— The task —
Across the listing below, how many lines contain the string "icon"? Only the number is needed.

— Excerpted data —
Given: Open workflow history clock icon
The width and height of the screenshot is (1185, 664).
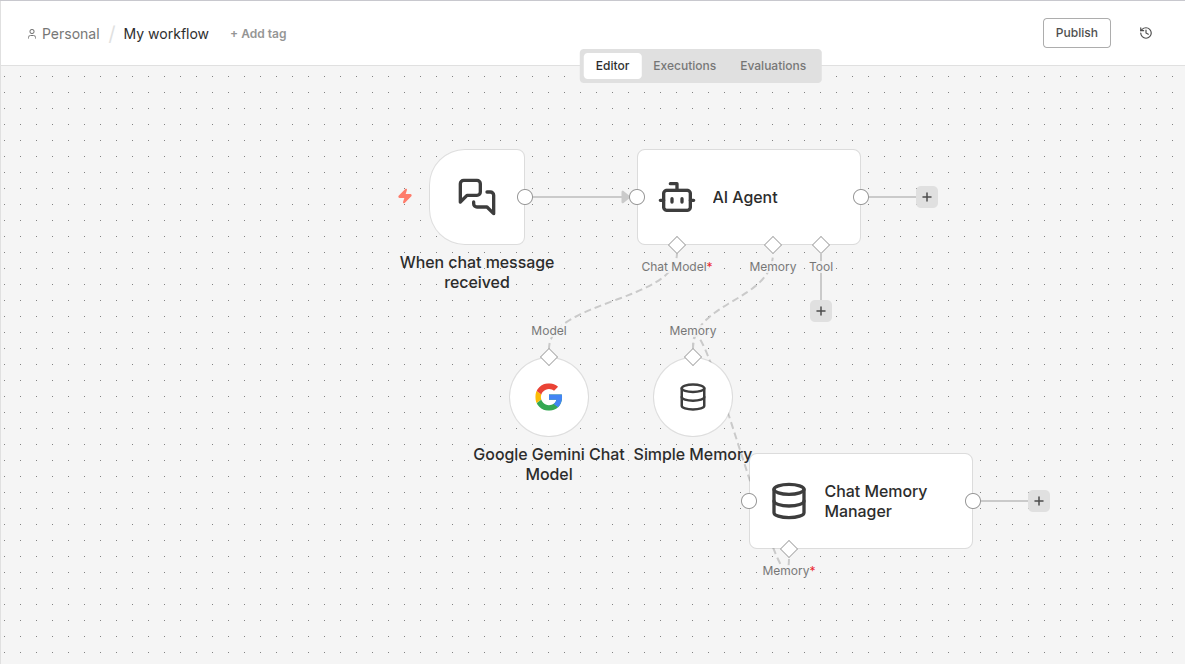Looking at the screenshot, I should [1146, 33].
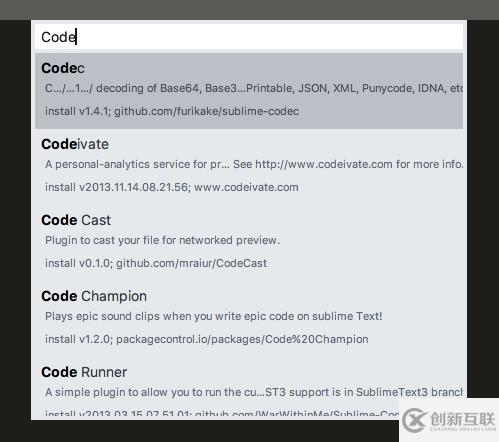
Task: Click the gray title bar above the palette
Action: 249,10
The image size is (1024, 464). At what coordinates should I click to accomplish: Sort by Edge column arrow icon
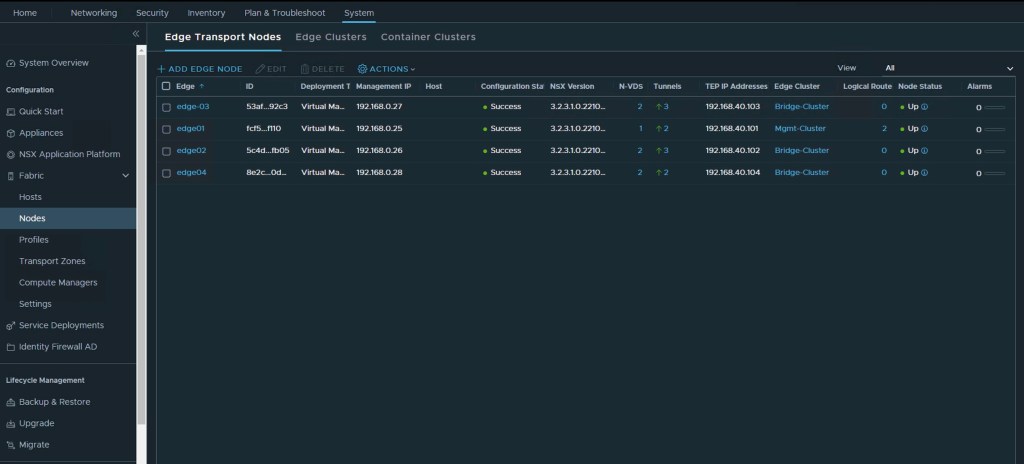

— Written reply —
2